Mon Lait: quality, sustainability and fair income in the same glass of milk
Mont Lait is a French dairy producer brand benefiting from the EU Optional Quality Term “mountain product”. Mont Lait managed to take profit of the term to keep the added value in mountain areas and redistribute it to producers while also raising awareness on the importance of maintaining mountain agriculture.
Quality and sustainable dairy products
In the Massif Central, agriculture is dominated by livestock farming. Cow’s milk accounts for 20% of the farm production in the region and 94% of this comes from mountains. Therefore, being the largest dairy production area of the French mountains, it is all the more important that the Massif Central valorises the origin of its production.
Mon Lait is a producer brand benefiting from the Optional Quality Term “mountain product”. This means that dairy products exclusively come from holdings located in mountain areas and from cows fed with at least 60% of grass from the mountains. Processing companies involved in the value chain of Mont Lait products are also located in the Massif Central. From the raw material to the finished products, consumers are therefore ensured to eat locally made dairy products.
Quality is part of the communication of Mont Lait, which raises awareness among the general public on the benefits, but also challenges, of maintaining this sector alive in mountains, both for farmers and consumers. Mont Lait for instance promotes the higher quality of mountain milk, richer in omega 3 and omega 6 as demonstrated the 2018 study on mountain milk of the National Institute of Agronomic Research.
Mon Lait even wants to go further. By January 2021, producers wanted to clarify the specifications to ensure that at least 70% of the dairy herds’ feed is grass, that 80% of the fodder area of the farm is covered with grass, and to make compulsory outdoor grazing for dairy cows (with a minimum of 20 acres of pasture per cow during the season going from 1 March to 31 October).
A fair income for mountain farmers and processors
In 2010, a group of farmers from the Massif Central created the Association of Mountain Milk Producers (APLM), owner of the Mont Lait brand, a 100% producer brand. The association managed to develop a balanced partnership between producers and processors to propose products made in mountain areas, throughout the entire value chain.
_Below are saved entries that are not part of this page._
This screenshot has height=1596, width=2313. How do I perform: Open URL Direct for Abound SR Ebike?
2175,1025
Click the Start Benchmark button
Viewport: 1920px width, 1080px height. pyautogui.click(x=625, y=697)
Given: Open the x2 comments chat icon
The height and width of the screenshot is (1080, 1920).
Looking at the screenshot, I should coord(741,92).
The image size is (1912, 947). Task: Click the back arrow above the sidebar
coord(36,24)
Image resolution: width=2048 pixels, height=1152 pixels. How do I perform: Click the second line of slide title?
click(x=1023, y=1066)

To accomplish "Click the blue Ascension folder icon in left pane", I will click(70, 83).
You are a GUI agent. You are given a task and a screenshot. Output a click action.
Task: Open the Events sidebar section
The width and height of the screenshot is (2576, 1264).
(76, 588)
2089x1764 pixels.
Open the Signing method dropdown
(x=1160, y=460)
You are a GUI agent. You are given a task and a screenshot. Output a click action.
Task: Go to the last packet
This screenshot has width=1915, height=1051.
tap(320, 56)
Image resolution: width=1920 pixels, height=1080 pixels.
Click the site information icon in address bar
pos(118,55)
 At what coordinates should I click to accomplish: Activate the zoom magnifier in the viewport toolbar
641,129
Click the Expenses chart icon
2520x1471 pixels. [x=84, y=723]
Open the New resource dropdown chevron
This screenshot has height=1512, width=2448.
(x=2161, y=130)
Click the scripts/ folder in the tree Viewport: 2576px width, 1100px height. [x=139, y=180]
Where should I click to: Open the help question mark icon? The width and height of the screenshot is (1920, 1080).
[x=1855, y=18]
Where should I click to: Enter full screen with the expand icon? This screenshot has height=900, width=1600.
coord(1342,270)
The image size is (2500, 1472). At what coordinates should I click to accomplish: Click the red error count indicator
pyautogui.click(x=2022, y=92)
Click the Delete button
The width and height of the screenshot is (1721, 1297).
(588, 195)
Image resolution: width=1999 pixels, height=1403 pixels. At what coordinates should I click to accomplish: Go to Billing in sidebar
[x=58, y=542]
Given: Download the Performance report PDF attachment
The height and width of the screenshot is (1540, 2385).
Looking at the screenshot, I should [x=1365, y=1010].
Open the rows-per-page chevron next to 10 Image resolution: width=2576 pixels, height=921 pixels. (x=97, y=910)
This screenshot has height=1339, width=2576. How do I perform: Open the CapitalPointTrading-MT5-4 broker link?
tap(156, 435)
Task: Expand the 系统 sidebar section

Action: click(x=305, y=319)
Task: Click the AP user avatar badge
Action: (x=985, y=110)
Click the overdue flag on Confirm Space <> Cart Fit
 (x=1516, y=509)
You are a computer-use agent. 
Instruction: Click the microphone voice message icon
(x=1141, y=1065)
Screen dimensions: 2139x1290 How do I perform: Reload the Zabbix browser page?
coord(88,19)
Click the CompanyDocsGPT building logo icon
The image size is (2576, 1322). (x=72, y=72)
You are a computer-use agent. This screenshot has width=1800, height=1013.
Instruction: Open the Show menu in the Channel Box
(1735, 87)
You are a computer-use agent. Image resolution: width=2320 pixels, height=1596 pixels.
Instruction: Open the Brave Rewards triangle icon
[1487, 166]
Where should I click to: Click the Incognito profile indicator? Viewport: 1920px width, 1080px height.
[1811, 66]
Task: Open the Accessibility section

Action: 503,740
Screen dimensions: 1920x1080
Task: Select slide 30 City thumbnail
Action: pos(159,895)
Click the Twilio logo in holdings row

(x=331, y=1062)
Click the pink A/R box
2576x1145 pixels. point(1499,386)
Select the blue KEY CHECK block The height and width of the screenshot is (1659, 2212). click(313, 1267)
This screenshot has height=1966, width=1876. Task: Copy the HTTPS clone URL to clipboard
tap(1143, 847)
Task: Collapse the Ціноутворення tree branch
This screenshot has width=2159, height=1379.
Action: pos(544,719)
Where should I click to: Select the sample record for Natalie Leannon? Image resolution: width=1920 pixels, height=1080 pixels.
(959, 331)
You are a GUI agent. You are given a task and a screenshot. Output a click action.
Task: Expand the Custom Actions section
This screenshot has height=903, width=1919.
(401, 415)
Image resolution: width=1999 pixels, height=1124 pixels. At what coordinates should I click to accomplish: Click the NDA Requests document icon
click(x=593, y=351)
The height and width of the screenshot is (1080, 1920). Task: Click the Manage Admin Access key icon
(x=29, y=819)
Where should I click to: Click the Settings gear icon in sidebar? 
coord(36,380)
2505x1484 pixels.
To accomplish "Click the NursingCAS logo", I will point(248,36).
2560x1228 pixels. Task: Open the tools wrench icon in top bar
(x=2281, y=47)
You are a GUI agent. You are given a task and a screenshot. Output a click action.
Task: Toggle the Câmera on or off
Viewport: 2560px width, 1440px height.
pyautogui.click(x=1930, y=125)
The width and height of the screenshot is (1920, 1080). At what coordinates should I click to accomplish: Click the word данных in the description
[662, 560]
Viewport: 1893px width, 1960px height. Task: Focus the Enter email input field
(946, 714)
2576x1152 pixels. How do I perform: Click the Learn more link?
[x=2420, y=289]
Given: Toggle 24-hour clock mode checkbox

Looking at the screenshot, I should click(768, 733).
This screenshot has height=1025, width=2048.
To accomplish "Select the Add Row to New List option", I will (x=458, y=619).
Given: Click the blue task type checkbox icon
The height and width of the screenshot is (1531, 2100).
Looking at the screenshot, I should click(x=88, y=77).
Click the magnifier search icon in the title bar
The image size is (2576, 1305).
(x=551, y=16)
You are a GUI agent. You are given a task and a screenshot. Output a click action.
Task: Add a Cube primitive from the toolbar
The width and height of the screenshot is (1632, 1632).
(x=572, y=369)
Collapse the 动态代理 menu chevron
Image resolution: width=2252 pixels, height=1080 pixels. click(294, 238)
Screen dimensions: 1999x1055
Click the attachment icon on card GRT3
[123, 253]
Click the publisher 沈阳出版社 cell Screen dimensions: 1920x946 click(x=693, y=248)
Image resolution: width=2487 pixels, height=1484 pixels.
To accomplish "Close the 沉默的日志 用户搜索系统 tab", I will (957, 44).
Thanks to the added valued created by the Optional Quality Term “mountain products”, the APLM manages the financial redistribution to the different actors in the chain:
- 0.10 € per litre of milk sold are collected. Out of this added value, APLM returns 0.03 € per litre to the companies that manufacture Mont Lait products, as compensation for the additional costs of collection in mountain areas
- Each tray (400 grams) of Mont Lait raclette cheese sold generates 0.36 € for the benefit of the Mountain Milk Producers Association
- Each block (250 grams) of Mont Lait butter sold generates 0.55 € for the benefit of the Mountain Milk Producers Association
The Mont Lait approach therefore supports the whole mountain dairy sector and provides fair incomes to mountain farmers and processers.
If you want to discover more inspirational examples of mountain producers and operators using the OQT “mountain product” and learn more on the uptake of the term in the EU, you can read Euromontana 2020 study “Implementation of the EU Optional Quality Term “mountain product”: where do we stand in the different Member States?”.
Various benefits for mountain areas
Socio-economic benefits: the agri-food sector accounts for a large share of jobs in the Massif Central, well above the national average. It is estimated that a 100-hectare farm provides a living for an average of 2.5 active people (farmers or agricultural employees) and generates the equivalent of 2.7 indirect full-time jobs, such as employees in processing, transport, marketing and agri-supply companies. Maintaining local production therefore helps to keep the region economically dynamic. Indirectly, maintaining a local active population has also positive effects on rural development and cohesion, with more services being provided.
Environmental benefits: livestock farming plays an essential role in providing a number of ecosystem services, such as providing high quality food, preserving landscapes, protection biodiversity etc. Through grazing, herds maintain open environments that favour a remarkable biodiversity of plant and animal species and make possible sustainable outdoor activities.